Participants wore a standardized shoe (Excelsior training shoe; Adidas AG, Herzogenaurach, Germany) for all testing conditions to ensure that they had the same shoe–surface interface during testing. To minimize movement within the shoe, we instructed participants to tie their shoes tightly. An electrogoniometer (model SG110/A; Biometrics Ltd, Newport, United Kingdom) was placed on the right lateral ankle just proximal to the distal fibula, and the distal axis was placed on the shoe at the subtalar joint. We secured it with hook-and-loop tape and medical tape as recommended by the manufacturer. The right ankle was assessed in all participants. Before testing each participant, we used the software to calibrate the electrogoniometer with a standard goniometer at 0° and 30°. Participants walked along a custom-built walkway in 3 conditions: brace, tape, and control. The order of prophylactic condition was counterbalanced. Participants rested for 30 seconds between trials and 2 to 5 minutes between conditions. They completed at least 5 walking trials to provide 3 acceptable test trials for each condition. After each condition, we instructed participants to rate their perceived ankle stability during the condition using a visual analog scale. They marked a dash across a vertical 10-cm line, with 0 cm (top) indicating that the ankle felt completely stable and 10 cm (bottom) indicating that the ankle felt very unstable during the condition.

All data collection was completed on the custom-built 7.2-m-long walkway, which was modeled after the device used by Hopkins et al.^31,32,38 It included four 1.2-m active sections with a set of doors on the right and left that opened to a 30° angle. An industrial-strength electromagnet held each door closed. When triggered by a control panel, the voltage supplied to 1 electromagnet decreased to a set point at which it supported only the weight of the door. The instant a force greater than the weight of the door was applied, the door fell open (Figure 1).

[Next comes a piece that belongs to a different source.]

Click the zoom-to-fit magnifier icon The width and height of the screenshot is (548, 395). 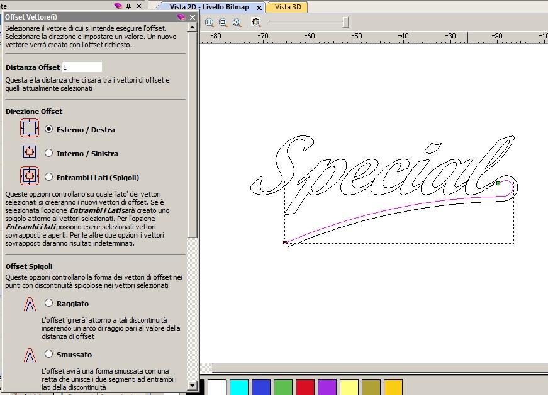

When triggered, the active door opened to approximately 30° of inversion when participants stepped on it. Participants were instructed to keep walking after the sudden perturbation occurred.

We instructed participants to walk along the marked nonslip path at the pace of a metronome (model MA-1; KORG Inc, Tokyo, Japan) set to 110 beats per minute while focusing on a target mounted at eye level on the wall at the end of the walkway. During each walking trial, 1 random door was triggered to open. Participants were instructed to keep walking and to take the next step or steps when a door opened. We collected data from the time the participants were instructed to begin walking until they reached the end of the walkway, which was approximately 10 seconds. Whereas data were recorded only for the right side, the randomization of doors included the right and left sides, so participants were unaware of which door would open. All trials were video recorded (LifeCam Studio webcam; Microsoft Corporation, Redmond, WA); if we questioned whether the participant was not completely within the footpath or a door did not trigger, the trial was flagged for video review before the data were included in the analysis.